Falling into the subgenre of dinner parties gone disastrously wrong, THE TROUBLE WITH JESSICA, an astringent black comedy of ethics, finds five people who have been friends since their university days being forced by one of them to re-evaluate everything they thought they knew about themselves and each other. By the end of what will turn into a very bad evening, the only thing unchanged about these affluent Londoners will be their steadfast devotion to the clafoutis for which one of them is legendary.
Our hosts are Tom, a cockeyed optimist of a developer, and his chirpily pragmatic wife, Sarah (Alan Tudyk and Shirley Henderson), a couple who have fallen on hard times that force them to sell their home in North London. Having found a buyer that will stave off financial disaster, they invite Richard (Rufus Sewell), a lawyer specializing in defending rapists, and Beth (Olivia Wiliams), a social worker with profound disdain for Richard’s line of work but not the lifestyle it affords her, to help them say farewell to their home with a final meal topped off with the ci-mentioned clafoutis. Unfortunately, Richard and Beth bring along Jessica (Indira Varma), the author of a new bestseller in which she uses fiction to discuss how she made friends with her depression and had an affair with a married man. What should have been a quiet evening with good friends instead becomes a series of calamitous events spiraling out of control with rampant gusto, starting with Jessica’s barbed comments and ending with her going into the garden and hanging herself before the clafoutis can be served.

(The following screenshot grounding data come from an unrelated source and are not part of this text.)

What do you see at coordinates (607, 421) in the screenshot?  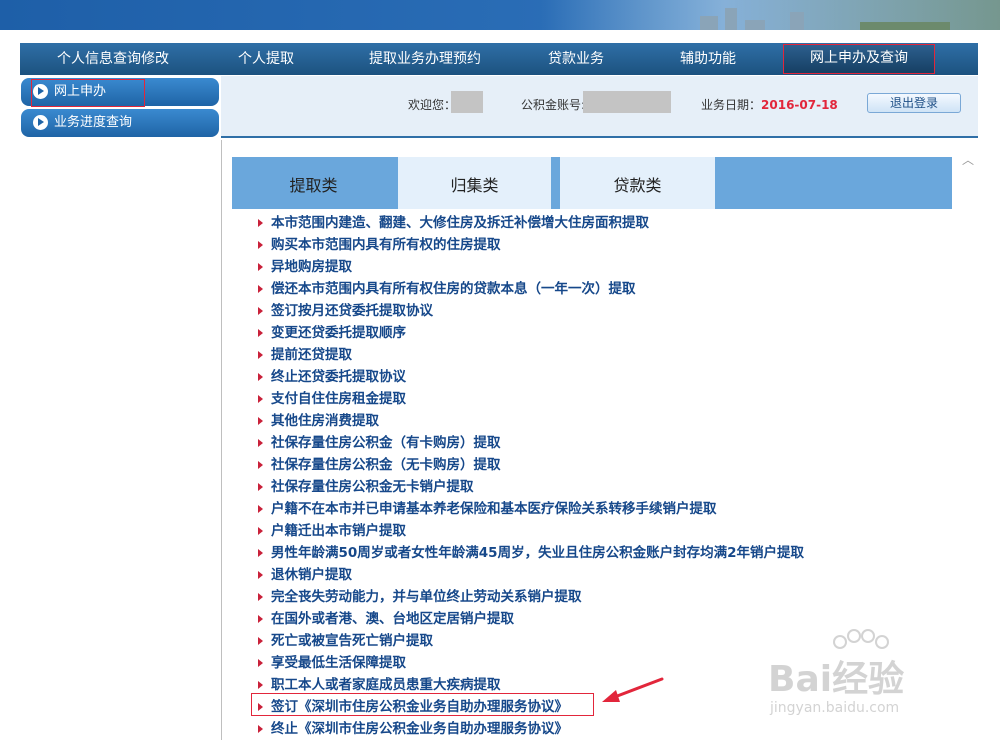 I see `list-item: 其他住房消费提取` at bounding box center [607, 421].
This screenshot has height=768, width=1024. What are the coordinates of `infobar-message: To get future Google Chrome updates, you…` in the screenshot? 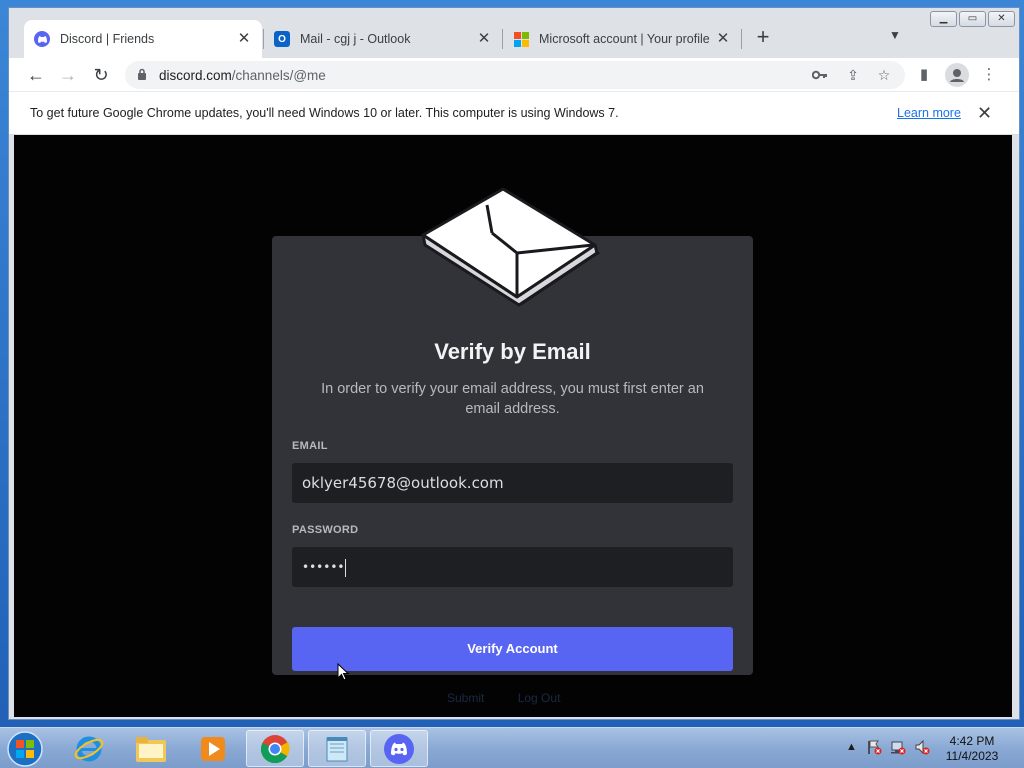 It's located at (324, 113).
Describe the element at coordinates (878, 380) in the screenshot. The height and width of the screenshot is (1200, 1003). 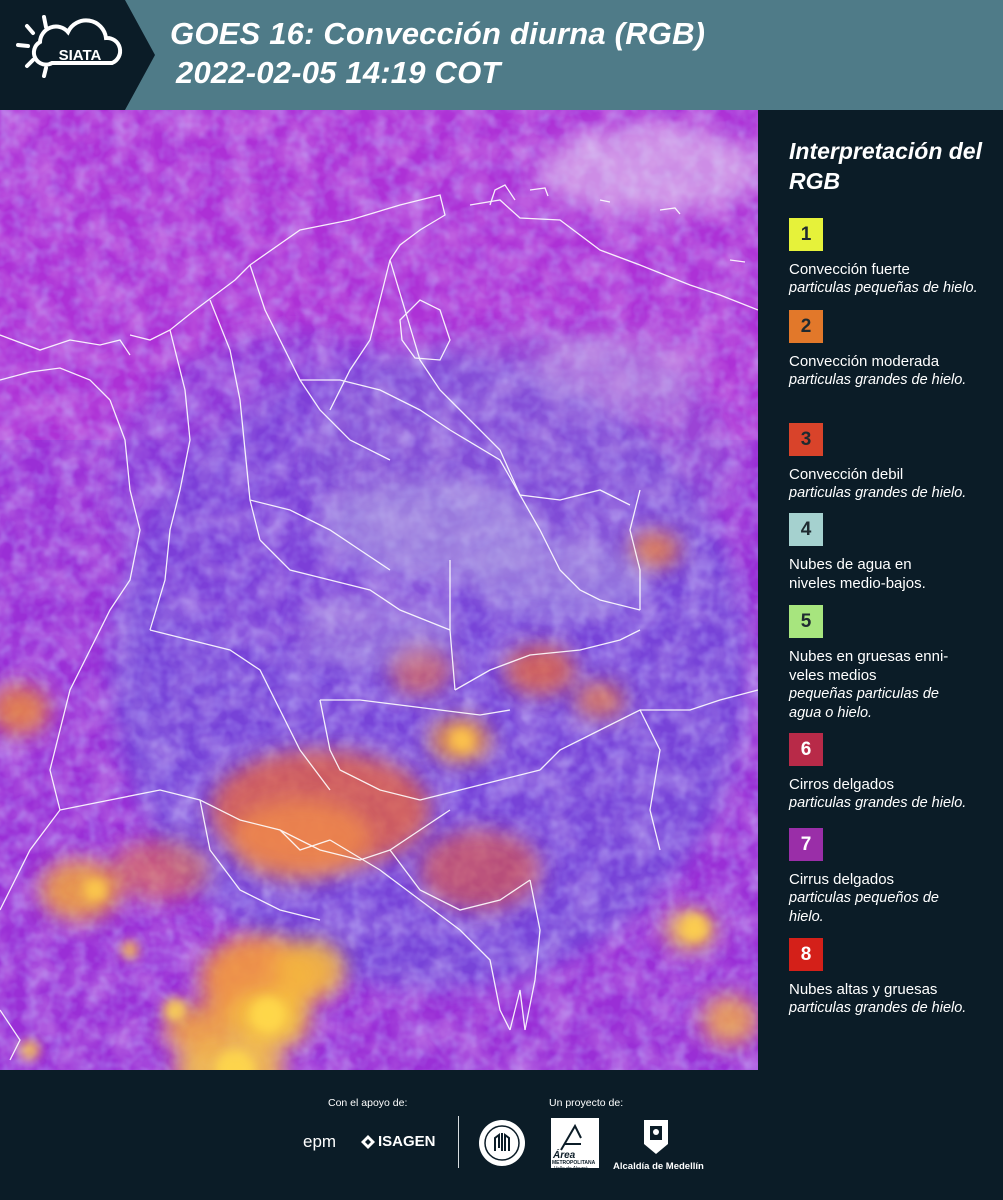
I see `legend-sub-2: particulas grandes de hielo.` at that location.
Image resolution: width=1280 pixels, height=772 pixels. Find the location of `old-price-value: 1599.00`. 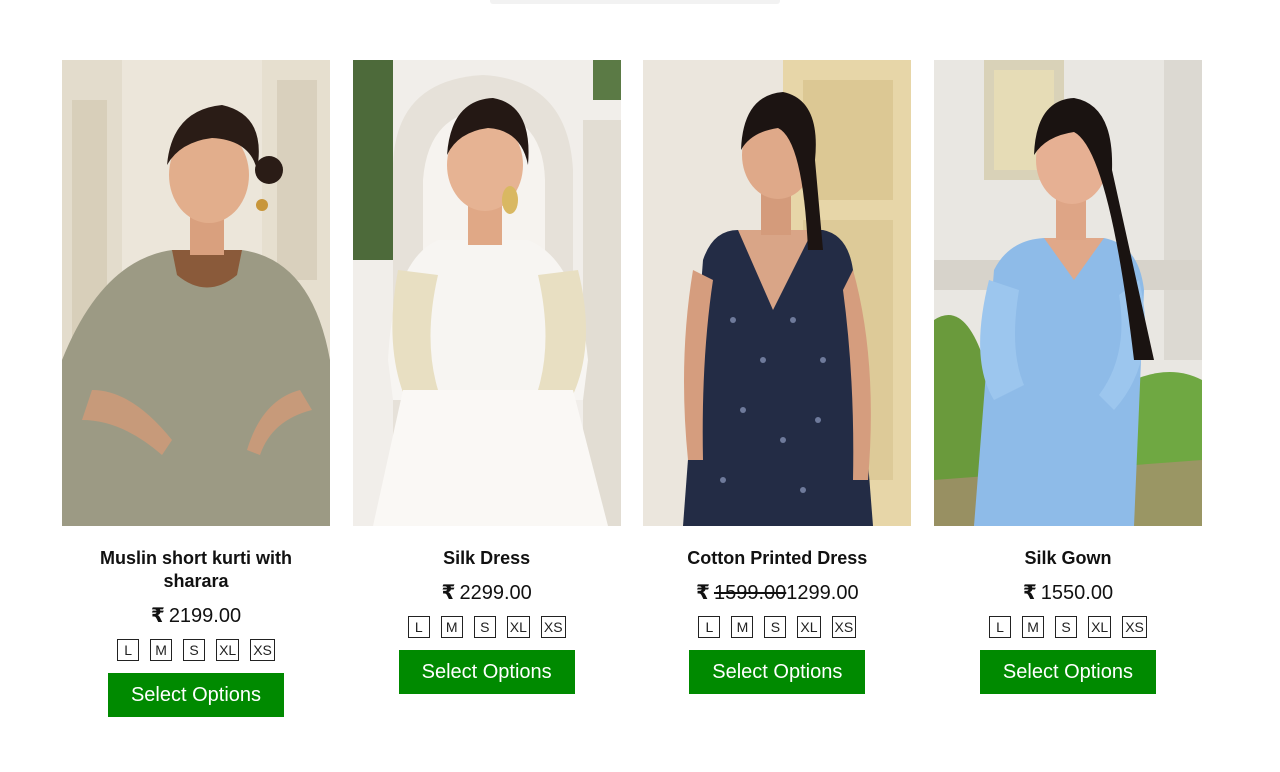

old-price-value: 1599.00 is located at coordinates (750, 593).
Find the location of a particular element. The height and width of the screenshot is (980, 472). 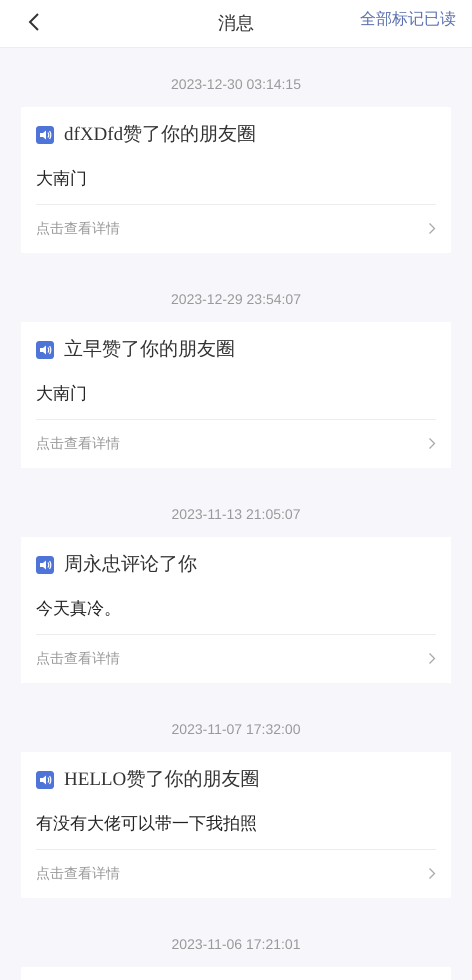

timestamp: 2023-11-13 21:05:07 is located at coordinates (236, 514).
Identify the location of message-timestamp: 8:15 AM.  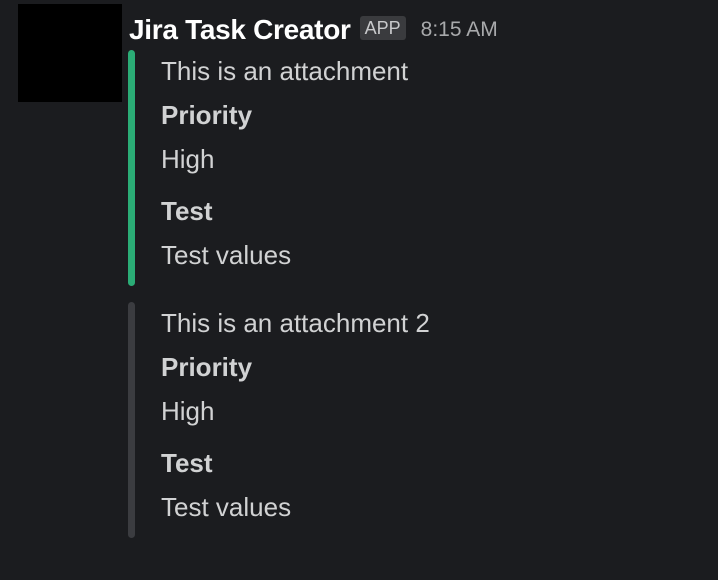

Structured like the classic bedroom farce, the intrepid, and increasingly desperate couples turn philosophical as well as frantic as Jessica’s death goes from being inconvenient to life-altering for the survivors as they scramble to keep the news from breaking before the house can be sold. As bonhomie turns to recriminations among the quartet, the question of what to do with the body is complicated by a neighbor wanting Jessica to autograph her book, two police officers (Jonathan Livingstone and David Schaal), who love clafoutis and hate mysteries, and the potential buyer (Sylvester Growth), a dour German who drops in at the worst possible moment. The dialogue has a biting wit that leaves a scar, abetted by a suitably spritely, jittery score and sleekly directed with an eye for style and absurdity.
Director/co-writer Matt Winn doesn’t skimp on the comedy but has created genuine emotional stakes for all these characters, with Richard, his polished demeanor becoming more ragged by the moment, bemoaning the fact that he has to defend rapists because he is so good at it, Sarah turning Machiavellian to get her way, Beth demonstrating how flexible her moral compass can be while spewing vitriol that belies her claims of universal compassion, and Tom, with the demeanor of a befuddled puppy, trying to keep the peace between them all, at least until the issue of Jessica’s mortal remains has been resolved.
The superb cast plays the comedy in the tragedy with an expert balance, equally believable when one of them is at one moment revolted by having to touch the corpse and at another breaking down in helpless tears over it. There is a poignant humanity to these imperfect beings that resonates with the audience, and the sort of near-misses and close-calls about being discovered that makes for a taut thriller played out for our amusement, and perhaps even for a dash of edification.
THE TROUBLE WITH JESSICA is an exhilarating look at smart people who are painfully out of their depth forced to make quick decisions to avoid monumental consequences. And then worrying about the morality of what they’ve done and what they will have to do next to avoid even more monumental consequences, legal and moral. Literate, deadpan, and wildly funny, it’s a, ahem, monumental adrenalin rush that will make you squirm and crave a clafoutis.